Methods DTI studies that compared mTBI patients and controls were searched using MEDLINE, Web of Science, and EMBASE, (1980 through April 2012).
Results A comprehensive literature search identified 28 DTI studies, of which 13 independent DTI studies of mTBI patients were eligible for the meta-analysis. Random effect model demonstrated significant fractional anisotropy (FA) reduction in the corpus callosum (CC) (p=0.023, 95% CIs −0.466 to −0.035, 280 mTBIs and 244 controls) with no publication bias and minimum heterogeneity, and a significant increase in mean diffusivity (MD) (p=0.015, 95% CIs 0.062 to 0.581, 154 mTBIs and 100 controls). Meta-analyses of the subregions of the CC demonstrated in the splenium FA was significantly reduced (p=0.025, 95% CIs −0.689 to −0.046) and MD was significantly increased (p=0.013, 95% CIs 0.113 to 0.950). FA was marginally reduced in the midbody (p=0.099, 95% CIs −0.404 to 0.034), and no significant change in FA (p=0.421, 95% CIs −0.537 to 0.224) and MD (p=0.264, 95% CIs −0.120 to 0.438) in the genu of the CC.

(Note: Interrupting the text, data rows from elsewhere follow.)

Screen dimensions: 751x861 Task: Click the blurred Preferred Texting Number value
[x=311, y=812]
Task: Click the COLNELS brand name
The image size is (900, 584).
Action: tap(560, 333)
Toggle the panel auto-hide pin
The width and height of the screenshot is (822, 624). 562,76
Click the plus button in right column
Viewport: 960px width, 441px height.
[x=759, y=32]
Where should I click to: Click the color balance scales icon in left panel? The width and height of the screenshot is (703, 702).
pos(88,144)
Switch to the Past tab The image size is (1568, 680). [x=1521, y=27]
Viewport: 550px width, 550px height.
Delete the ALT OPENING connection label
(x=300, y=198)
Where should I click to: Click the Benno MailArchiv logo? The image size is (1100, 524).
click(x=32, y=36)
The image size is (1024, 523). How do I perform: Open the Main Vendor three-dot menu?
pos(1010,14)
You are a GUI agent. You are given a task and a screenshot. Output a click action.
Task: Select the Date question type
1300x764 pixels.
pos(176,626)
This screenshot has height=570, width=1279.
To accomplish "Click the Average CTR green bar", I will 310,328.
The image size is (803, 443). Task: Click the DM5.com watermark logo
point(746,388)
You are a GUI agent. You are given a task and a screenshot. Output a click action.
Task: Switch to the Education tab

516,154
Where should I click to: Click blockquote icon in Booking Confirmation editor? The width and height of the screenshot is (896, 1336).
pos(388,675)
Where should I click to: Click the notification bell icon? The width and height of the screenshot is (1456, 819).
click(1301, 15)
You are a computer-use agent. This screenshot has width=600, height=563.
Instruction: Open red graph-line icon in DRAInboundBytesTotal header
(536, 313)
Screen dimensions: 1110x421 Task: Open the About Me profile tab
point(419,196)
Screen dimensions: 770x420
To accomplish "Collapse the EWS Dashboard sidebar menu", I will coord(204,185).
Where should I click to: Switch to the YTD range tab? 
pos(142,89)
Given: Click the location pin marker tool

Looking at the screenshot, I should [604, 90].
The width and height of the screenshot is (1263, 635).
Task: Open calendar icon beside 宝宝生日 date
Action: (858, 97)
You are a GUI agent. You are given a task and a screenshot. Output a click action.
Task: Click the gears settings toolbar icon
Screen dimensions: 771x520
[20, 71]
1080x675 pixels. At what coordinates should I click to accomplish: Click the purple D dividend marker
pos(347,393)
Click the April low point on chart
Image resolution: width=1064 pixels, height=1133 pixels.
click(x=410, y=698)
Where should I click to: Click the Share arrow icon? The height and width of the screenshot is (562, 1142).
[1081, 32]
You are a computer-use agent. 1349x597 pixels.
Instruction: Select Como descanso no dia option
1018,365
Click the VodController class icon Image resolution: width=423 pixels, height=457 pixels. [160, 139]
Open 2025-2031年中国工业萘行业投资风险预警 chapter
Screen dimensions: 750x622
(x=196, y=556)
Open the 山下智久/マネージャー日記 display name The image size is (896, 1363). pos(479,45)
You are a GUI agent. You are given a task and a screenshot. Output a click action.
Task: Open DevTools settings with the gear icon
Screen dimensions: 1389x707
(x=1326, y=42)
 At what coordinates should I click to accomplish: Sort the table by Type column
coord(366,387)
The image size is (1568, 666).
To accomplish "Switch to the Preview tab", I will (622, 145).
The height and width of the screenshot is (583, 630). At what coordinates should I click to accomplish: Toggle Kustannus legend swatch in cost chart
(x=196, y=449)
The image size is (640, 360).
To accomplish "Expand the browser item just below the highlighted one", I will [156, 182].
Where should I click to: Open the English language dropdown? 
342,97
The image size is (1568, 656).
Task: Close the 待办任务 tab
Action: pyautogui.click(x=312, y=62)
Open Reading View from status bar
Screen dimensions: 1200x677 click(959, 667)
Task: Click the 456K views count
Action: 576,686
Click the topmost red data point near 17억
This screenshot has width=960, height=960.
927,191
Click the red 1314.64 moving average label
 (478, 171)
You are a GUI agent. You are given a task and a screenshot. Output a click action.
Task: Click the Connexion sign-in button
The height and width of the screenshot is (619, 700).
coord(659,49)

Conclusions Our meta-analysis revealed the posterior part of the CC was more vulnerable to mTBI compared with the anterior part, and suggested the potential utility of DTI to detect white matter damage in the CC of mTBI patients.
Competing interests None.
Provenance and peer review Not commissioned; externally peer reviewed.
Data sharing statement Dr KH and Dr KK had let us share SD of FA values in their study. Dr AM had let us share mean and SD of FA values in their study.